Saved data entries

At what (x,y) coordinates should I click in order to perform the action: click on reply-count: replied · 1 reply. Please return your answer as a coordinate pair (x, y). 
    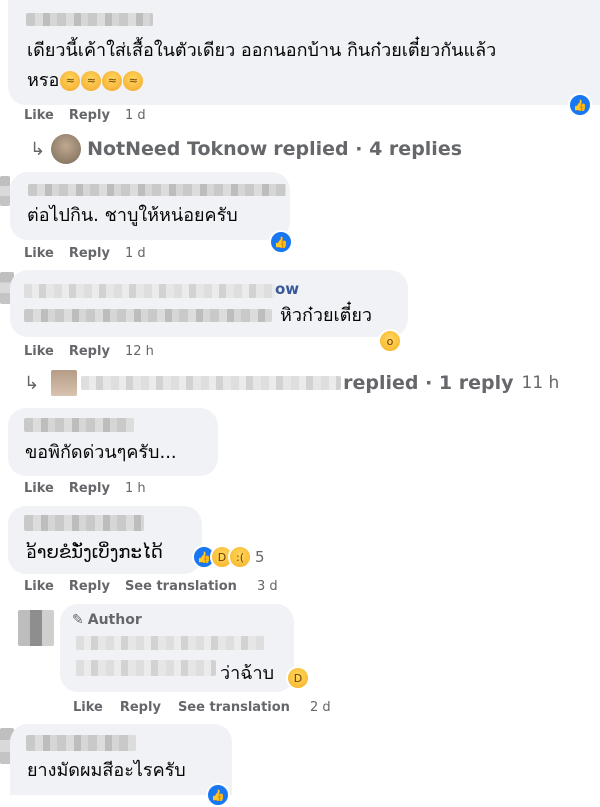
    Looking at the image, I should click on (428, 383).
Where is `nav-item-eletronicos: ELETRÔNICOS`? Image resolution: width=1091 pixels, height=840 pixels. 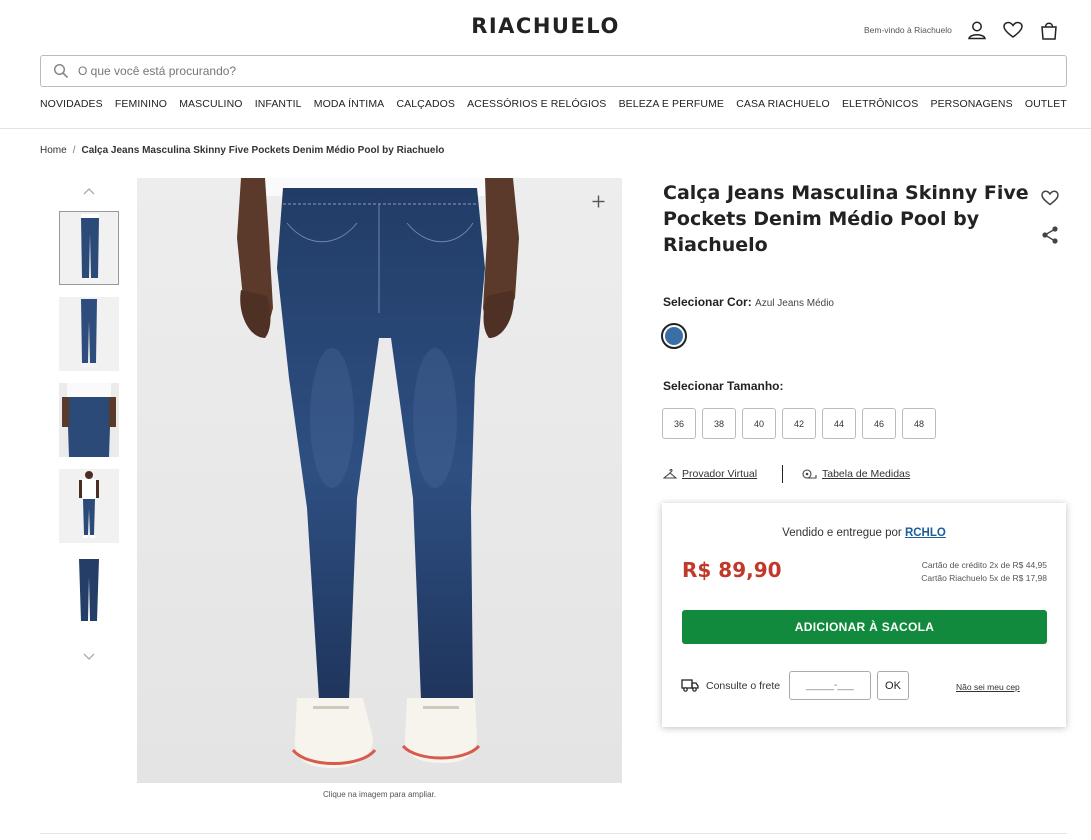 nav-item-eletronicos: ELETRÔNICOS is located at coordinates (880, 104).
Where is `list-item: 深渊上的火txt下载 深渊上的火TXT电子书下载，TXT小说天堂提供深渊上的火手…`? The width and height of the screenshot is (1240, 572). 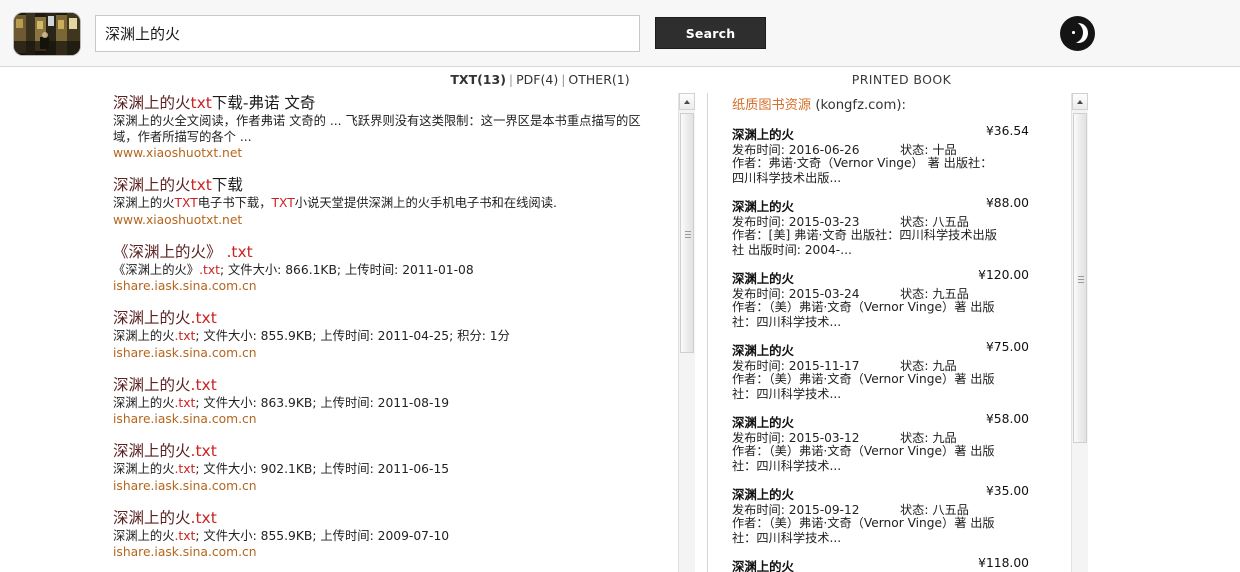 list-item: 深渊上的火txt下载 深渊上的火TXT电子书下载，TXT小说天堂提供深渊上的火手… is located at coordinates (404, 202).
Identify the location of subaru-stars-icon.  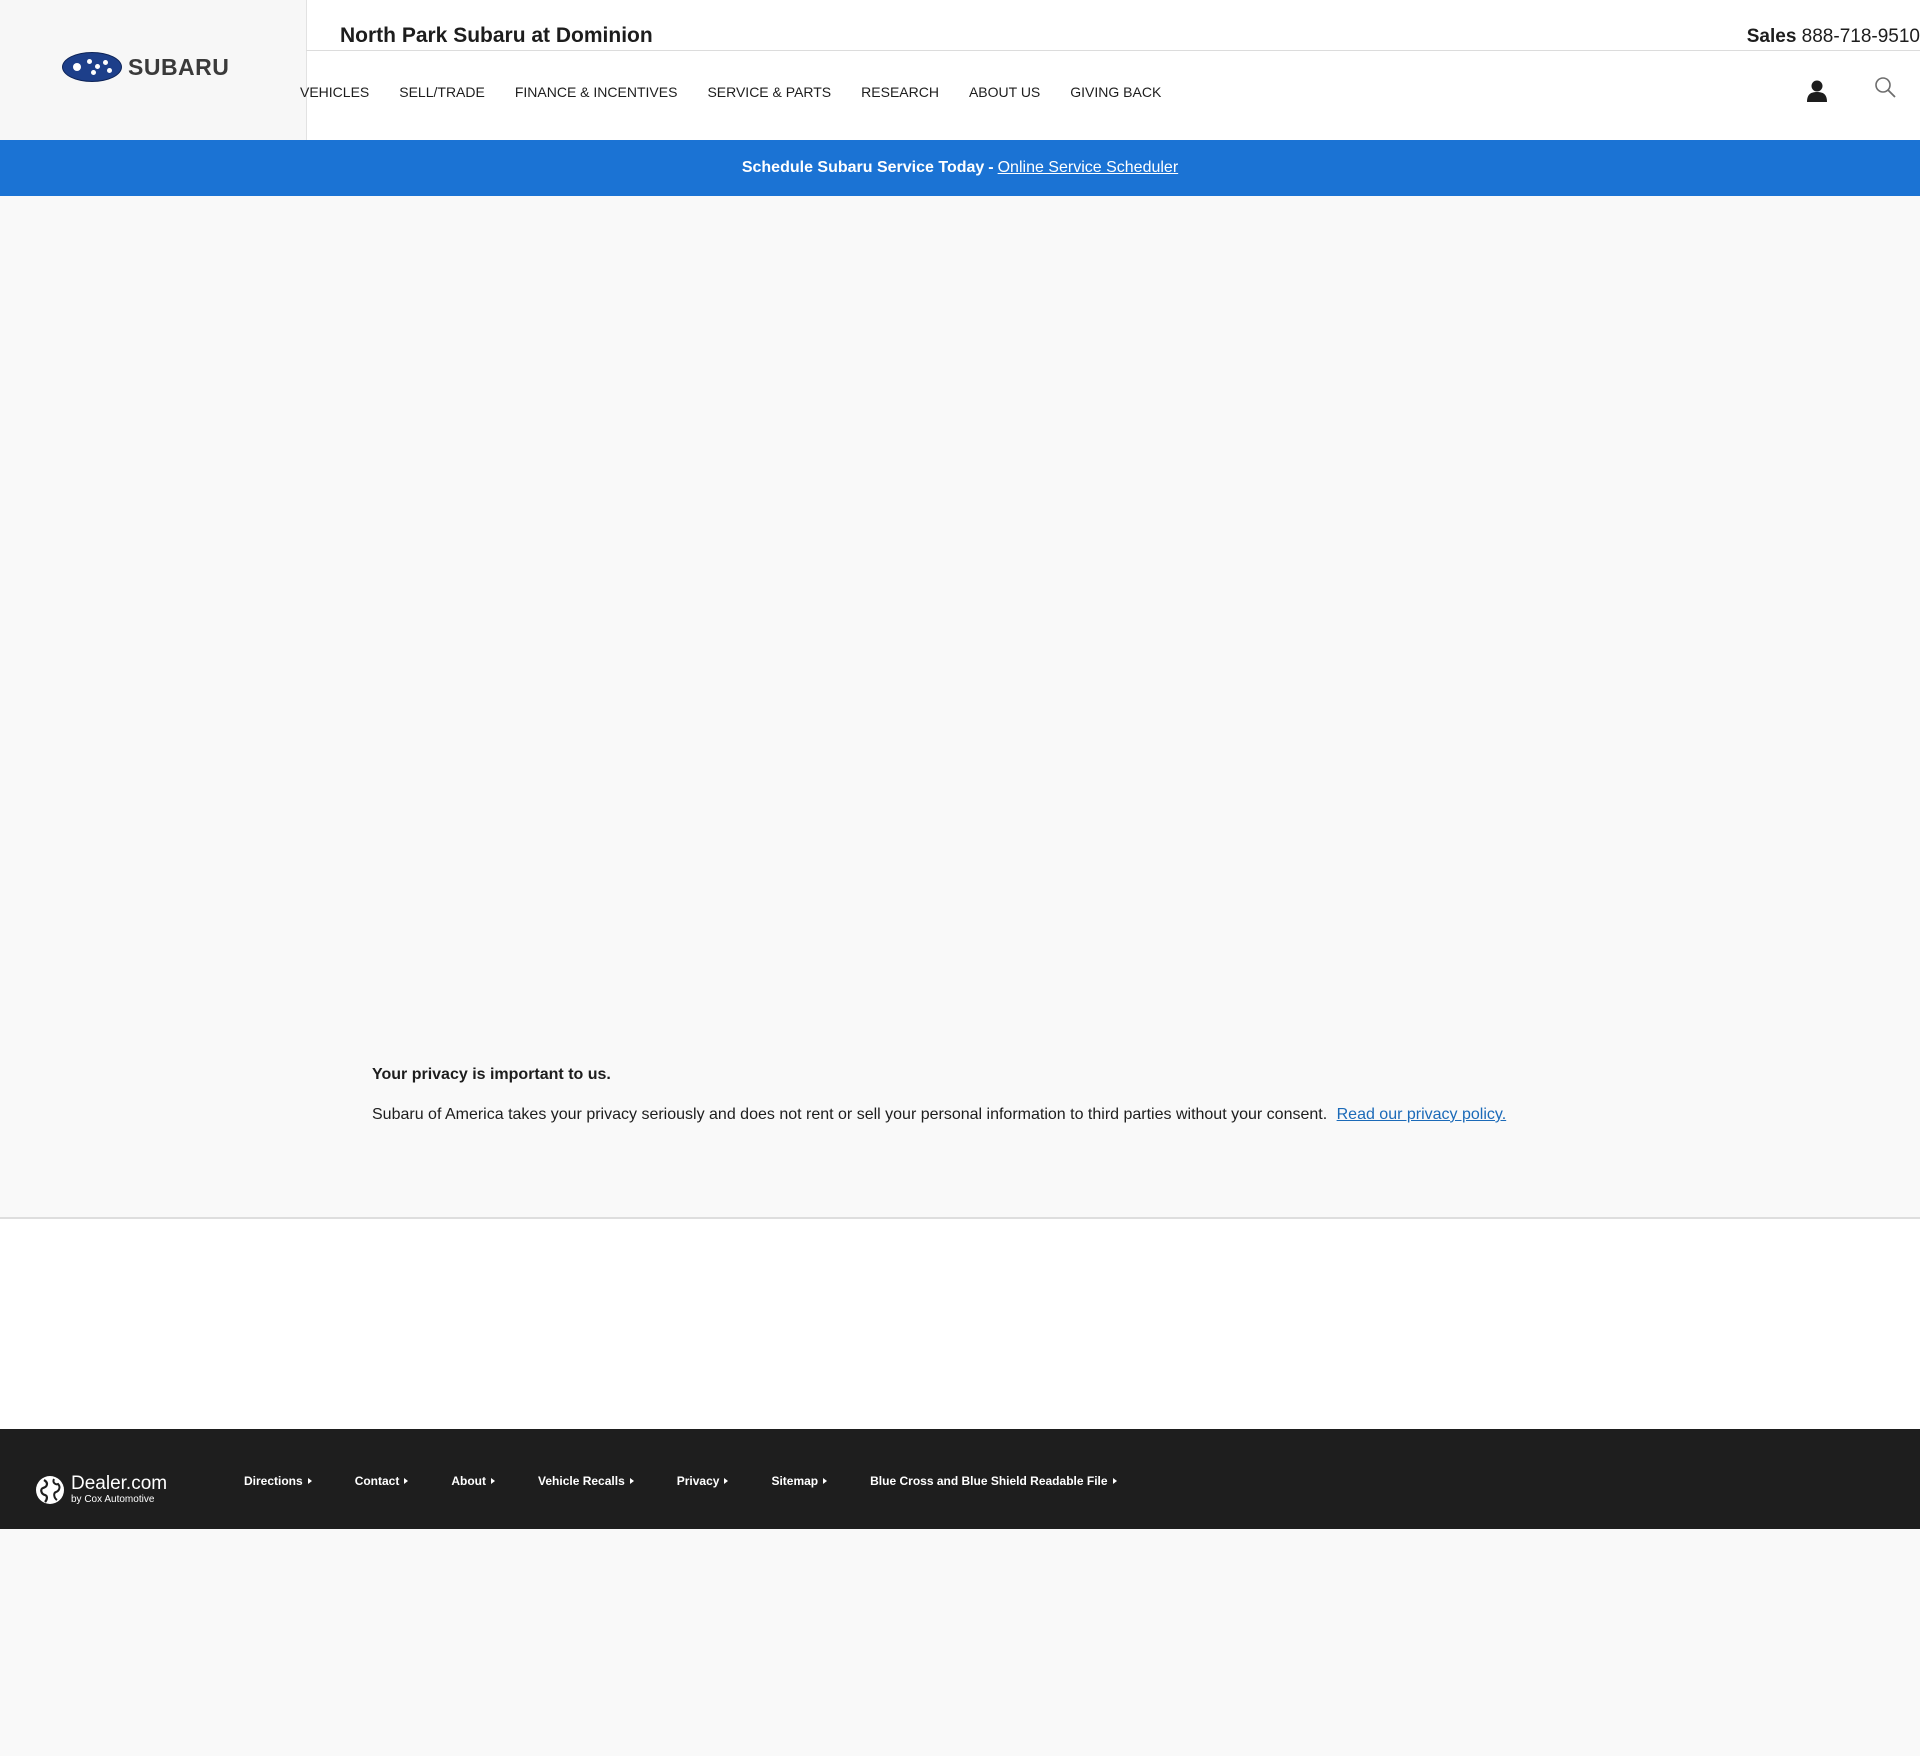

• _Your objective_
Copy each line of the data above that contains the word "should", matching case exactly.

• _Exercise answer_
At what (x,y) coordinates should I click in order to perform the action: click on reply-count: replied · 1 reply. Please return your answer as a coordinate pair (x, y). 
    Looking at the image, I should click on (428, 383).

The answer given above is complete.